Intended for healthcare professionals


Surgical checklists and other stories . . .

BMJ 2014; 348 doi: (Published 26 February 2014) Cite this as: BMJ 2014;348:g1693

Few papers have had more impact in recent years than the 2009 New England Journal of Medicine article from Atul Gawande’s Safe Surgery Saves Lives Study Group, which showed that surgical checklists could almost halve the rate of deaths and complications in non-cardiac surgery in a wide variety of hospitals ( Although it became an instant classic, the study has been criticised for its simple before and after design and its lack of data on out of hospital complications. A new study looks at the before and after effect of using a checklist in the neurosurgery department of Turku University Hospital, Finland (Scandinavian Journal of Surgery 2013, doi:10.1177/1457496913482255). Unplanned readmissions fell from 25% to 10% after implementation of the checklist (P=0.02) and wound complications decreased from 19% to 8% (P=0.04). Minerva feels that, whatever the limitations of these studies, checklists must be a good thing.

“It’s never lupus” says the diagnostic hero of the television series House. This was a gift to charities supporting people with systemic lupus erythematosus (SLE), who put the slogan on T shirts to raise awareness that SLE is more common than many cancers and can devastate young lives. A study comparing outcomes in 124 patients with adolescent onset SLE and 484 people with adult onset disease (Rheumatology 2014, doi:10.1093/rheumatology/ket488) shows just how true this is. Those who were diagnosed with SLE at 11-18 years of age were more likely to develop lupus nephritis and haemolytic anaemia. Girls with adolescent onset disease had a standardised mortality rate 14.4 times that of an age matched general population.
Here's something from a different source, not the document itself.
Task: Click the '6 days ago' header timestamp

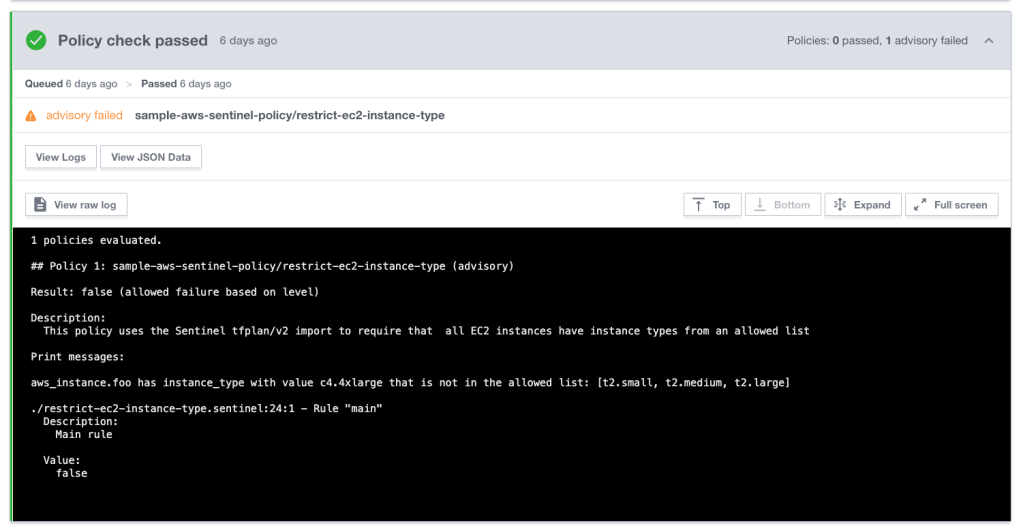Action: [248, 41]
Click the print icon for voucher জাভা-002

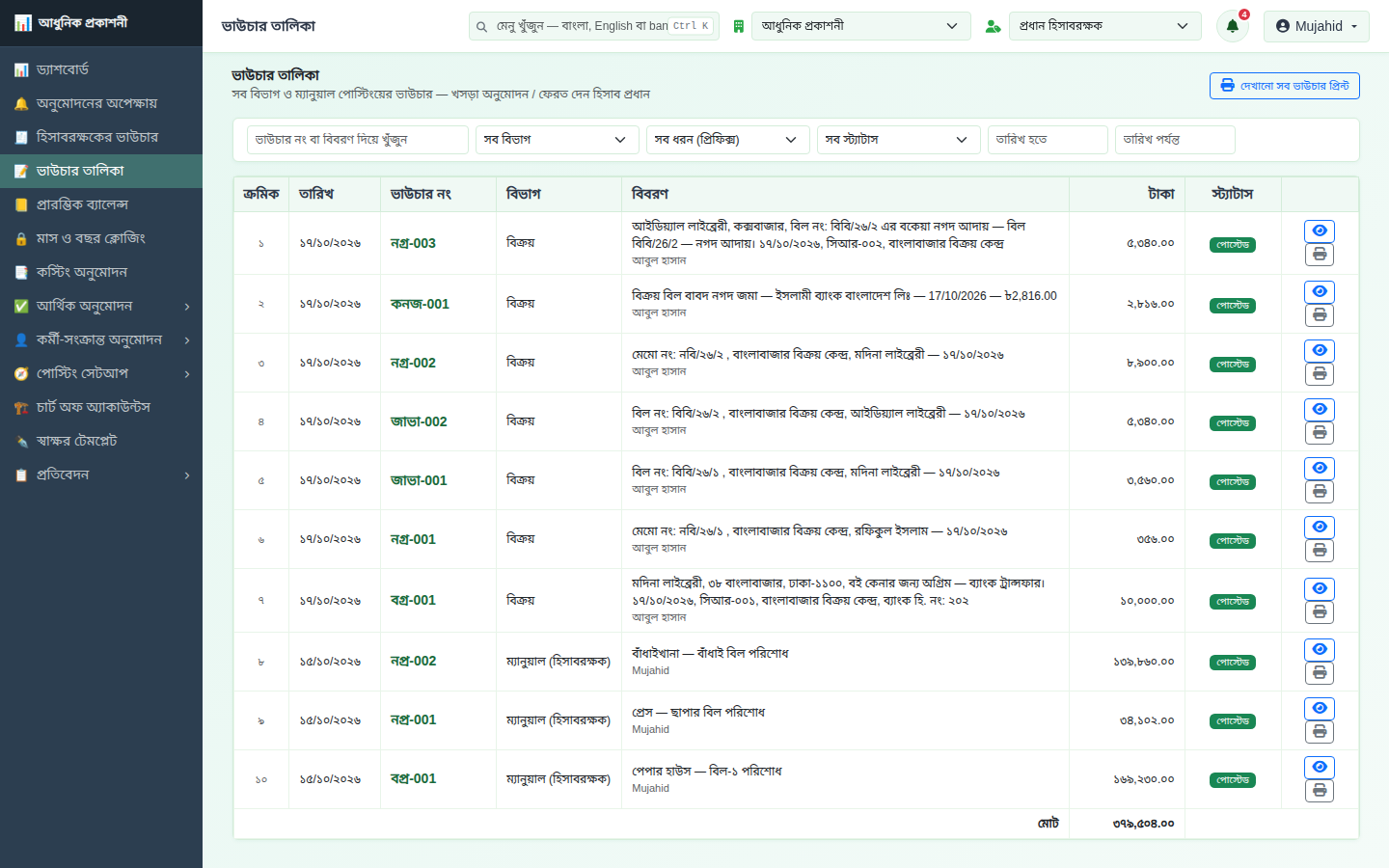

Feeling a bit cold in his tent, the late Roman emperor Jovian (331-364 AD) called for a brazier of charcoal. He was found dead in the morning. Carbon monoxide poisoning must have been quite common over the millennia during which pans of burning charcoal were used for domestic heating. In the Far East today, charcoal burning has unfortunately become an increasingly popular mode of suicide among young people—first in Hong Kong and Taiwan, and now in Japan (British Journal of Psychology 2014, doi:10.1192/bjp.bp.113.135392). Mass media reporting and social media interaction are thought to have played a role.

In South Korea, a different kind of domestic inhalation poisoning has caused several accidental deaths and cases of serious lung injury. Doctors in Seoul were mystified when a cluster of 17 young patients—six of them pregnant and four in the postpartum period—presented with severe respiratory distress. They were treated with antibiotics, antivirals, and immunosuppressants to no effect: five died and four underwent lung transplantation. It was eventually discovered that they had all been using humidifiers cleaned with a disinfectant that is highly toxic when aerosolised (Thorax 2014. doi:10.1136/thoraxjnl-2013-204135).

Minerva likes ultrasound scanning and enjoys being told the meaning of each blurry grey bit while the sonographer flits from one place to another. The rotator cuff of the shoulder is a complex structure that can easily be imaged by ultrasound, and most of us are happy to believe whatever the reporter says. However, when researchers at Bristol compared ultrasound reports with findings at surgery (Shoulder & Elbow 2014, doi:10.1177/1758573213514498), they discovered that “a positive pre-operative ultrasound scan at our institution predicts an actual rotator cuff tear in 70% of cases. However, it is not accurate with respect to identifying partial-thickness tears or distinguishing them from full-thickness defects.” Caveat lector narrationibus ultrasonicorum, says Minerva.

Anxious people tend to worry that being anxious is bad for them. For example, after elective percutaneous coronary intervention (PCI), they might be anxious that their high levels of anxiety would make them more likely to have a heart attack. Quite the opposite, according to a study of 470 patients from Bremen in Germany (European Journal of Preventive Cardiology 2013, doi:10.1177/2047487313505244): “In patients undergoing elective PCI, higher anxiety levels are positively associated with survival and reduce the risk for major adverse cardiovascular events during the first five years after index PCI.”

Minerva has a very uneasy relationship with guidelines. If they were dependable summaries of reliable evidence to guide dialogue with patients, they would be fine; but they so rarely are. Instead, they often seek to dictate treatment to clinicians irrespective of clinical context or patient choice; they often don’t incorporate numbers needed to treat or to harm; and they often stray into the badlands of expert opinion. Two authors from Scotland examine Scottish Intercollegiate Guideline Network guidelines for incorporation of level D evidence (BMJ Open 2014;4:e004278, doi:10.1136/bmjopen-2013-004278) and find that the longest guidelines have the highest proportion of recommendations based on the lowest level of evidence. So let brevity be the watchword for all guideline writers.